Il lunghissimo androne è completamente deserto. E vuote sono anche le innumerevoli arterie che con la frequenza di ogni paio di metri partono dal corridoio principale per andare a perdersi nell’infinito. Un rumore alle sue spalle fa fermare l’uomo. Si gira di scatto. Niente. Riprende il lento cammino come fosse una via crucis, sempre più cosciente di non essere solo. Imbocca (lui? il carrello?) una delle tante corsie ai lati delle quali lunghe file di scaffali sembrano scoppiare di oggetti di ogni tipo. L’uomo, con angoscia, guarda la merce spiarlo. L’angoscia diventa terrore quando, come in preda agli effetti della psilocibina,  scopre che gli scaffali ricolmi si muovono seguendo il ritmo del suo respiro. Quando lui espira, le scansie ai due lati si piegano, si sporgono sopra la sua testa fin quasi a toccarsi, formando su di lui un tunnel soffocante. Inspirando, tutto torna come prima.
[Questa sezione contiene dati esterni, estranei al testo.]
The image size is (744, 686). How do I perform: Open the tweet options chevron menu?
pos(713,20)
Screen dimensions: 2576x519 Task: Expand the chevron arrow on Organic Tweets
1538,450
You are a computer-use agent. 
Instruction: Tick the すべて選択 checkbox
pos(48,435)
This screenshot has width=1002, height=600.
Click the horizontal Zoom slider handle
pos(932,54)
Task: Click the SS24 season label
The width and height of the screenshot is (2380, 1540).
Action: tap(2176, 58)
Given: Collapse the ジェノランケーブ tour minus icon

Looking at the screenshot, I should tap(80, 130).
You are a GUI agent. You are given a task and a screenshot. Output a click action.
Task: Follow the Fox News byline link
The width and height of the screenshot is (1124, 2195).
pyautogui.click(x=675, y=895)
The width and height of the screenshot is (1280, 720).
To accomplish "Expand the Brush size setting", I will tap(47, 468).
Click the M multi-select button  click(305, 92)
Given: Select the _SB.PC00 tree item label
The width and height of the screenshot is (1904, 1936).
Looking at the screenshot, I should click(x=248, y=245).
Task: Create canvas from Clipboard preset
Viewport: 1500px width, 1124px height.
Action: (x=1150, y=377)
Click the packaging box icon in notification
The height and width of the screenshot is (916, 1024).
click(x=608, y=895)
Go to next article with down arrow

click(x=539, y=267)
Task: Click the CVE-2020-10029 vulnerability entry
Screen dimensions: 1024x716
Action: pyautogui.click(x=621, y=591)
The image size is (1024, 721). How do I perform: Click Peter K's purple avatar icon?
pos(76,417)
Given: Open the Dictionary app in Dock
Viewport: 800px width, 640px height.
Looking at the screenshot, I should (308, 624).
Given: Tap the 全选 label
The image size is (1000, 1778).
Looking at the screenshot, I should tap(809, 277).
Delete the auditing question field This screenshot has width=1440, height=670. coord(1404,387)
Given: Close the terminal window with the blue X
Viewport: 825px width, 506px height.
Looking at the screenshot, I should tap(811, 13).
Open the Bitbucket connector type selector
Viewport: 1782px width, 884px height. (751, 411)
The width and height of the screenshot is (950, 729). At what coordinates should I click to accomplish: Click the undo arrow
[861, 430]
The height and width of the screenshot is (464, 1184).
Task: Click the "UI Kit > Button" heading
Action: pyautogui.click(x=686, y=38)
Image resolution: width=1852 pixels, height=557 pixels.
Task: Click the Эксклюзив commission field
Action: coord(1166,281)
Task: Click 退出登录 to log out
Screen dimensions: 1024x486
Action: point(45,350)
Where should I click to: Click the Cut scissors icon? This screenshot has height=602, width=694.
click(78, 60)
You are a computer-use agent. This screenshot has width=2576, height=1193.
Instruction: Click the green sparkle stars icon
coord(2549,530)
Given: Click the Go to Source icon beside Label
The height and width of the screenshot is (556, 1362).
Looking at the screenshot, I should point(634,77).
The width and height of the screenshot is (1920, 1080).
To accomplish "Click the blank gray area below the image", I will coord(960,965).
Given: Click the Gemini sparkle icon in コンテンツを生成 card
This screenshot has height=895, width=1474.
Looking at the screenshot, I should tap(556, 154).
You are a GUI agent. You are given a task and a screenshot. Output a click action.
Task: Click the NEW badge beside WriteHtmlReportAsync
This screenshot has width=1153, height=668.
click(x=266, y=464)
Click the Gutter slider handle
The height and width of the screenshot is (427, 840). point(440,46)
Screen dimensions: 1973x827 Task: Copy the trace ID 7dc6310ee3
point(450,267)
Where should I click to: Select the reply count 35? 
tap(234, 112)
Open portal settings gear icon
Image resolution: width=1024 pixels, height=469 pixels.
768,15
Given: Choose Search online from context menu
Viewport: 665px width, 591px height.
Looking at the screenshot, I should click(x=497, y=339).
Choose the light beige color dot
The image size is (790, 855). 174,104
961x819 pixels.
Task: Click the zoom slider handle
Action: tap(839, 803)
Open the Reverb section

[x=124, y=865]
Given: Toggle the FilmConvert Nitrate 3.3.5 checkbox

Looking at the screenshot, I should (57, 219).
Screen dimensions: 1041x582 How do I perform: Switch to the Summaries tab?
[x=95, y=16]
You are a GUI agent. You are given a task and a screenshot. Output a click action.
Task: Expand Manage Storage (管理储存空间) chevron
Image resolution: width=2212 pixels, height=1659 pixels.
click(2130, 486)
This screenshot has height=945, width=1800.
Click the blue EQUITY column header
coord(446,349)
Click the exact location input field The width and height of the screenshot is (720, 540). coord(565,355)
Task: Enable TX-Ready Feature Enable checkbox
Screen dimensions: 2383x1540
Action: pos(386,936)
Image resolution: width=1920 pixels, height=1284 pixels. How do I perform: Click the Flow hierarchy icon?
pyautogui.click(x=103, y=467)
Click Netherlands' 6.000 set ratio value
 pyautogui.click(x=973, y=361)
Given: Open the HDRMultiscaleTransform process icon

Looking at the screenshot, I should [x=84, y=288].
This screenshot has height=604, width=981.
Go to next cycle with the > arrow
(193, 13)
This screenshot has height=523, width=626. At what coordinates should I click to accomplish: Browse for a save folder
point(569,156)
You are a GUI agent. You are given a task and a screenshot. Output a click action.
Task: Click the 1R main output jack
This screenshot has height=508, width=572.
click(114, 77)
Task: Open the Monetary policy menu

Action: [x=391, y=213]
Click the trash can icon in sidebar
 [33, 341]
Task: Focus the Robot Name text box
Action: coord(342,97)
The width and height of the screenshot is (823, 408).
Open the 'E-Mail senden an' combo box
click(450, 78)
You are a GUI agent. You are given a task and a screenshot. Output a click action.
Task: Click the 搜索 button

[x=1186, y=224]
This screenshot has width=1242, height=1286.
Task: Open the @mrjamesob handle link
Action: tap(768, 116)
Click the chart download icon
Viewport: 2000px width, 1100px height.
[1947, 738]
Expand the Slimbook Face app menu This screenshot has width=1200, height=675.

L’uomo resta in apnea per qualche secondo,

fermando così l’incubo. Diventa paonazzo, sputa violentemente tutta l’aria che ha nei polmoni e ogni cosa sembra crollargli addosso per poi ricomporsi miracolosamente alla nuova, inesorabile, liberatoria boccata d’aria.
Come un condannato intento a scontare la sua pena si trascina nel dedalo, lui, un Teseo spaurito. Una bambola di finta porcellana incrocia il suo sguardo, inclina la testa con gesto meccanico e si blocca in quella posizione, collo spezzato, a fissare gli occhi sbarrati dell’uomo, il quale, terrorizzato, affretta il passo in una improbabile quanto inutile fuga. Alle sue spalle una salva di risate. Si gira di scatto, col fiato sospeso. Immobilità assoluta. Una sorta di follia si impadronisce di lui. Comincia a correre spingendo (o trascinato da) l’infernale aggeggio. Al suo passaggio, oggetti di ogni tipo si tuffano nel carrello riempiendolo fin quasi a scoppiare. Il suo passo si fa faticoso man mano che la zavorra aumenta il suo peso. Suda l’uomo. Suda e piange. La camicia gli si è incollata alla carne e i suoi occhi fissano l’incubo che lo assilla attraverso un filtro di acqua salata che gli brucia lo sguardo.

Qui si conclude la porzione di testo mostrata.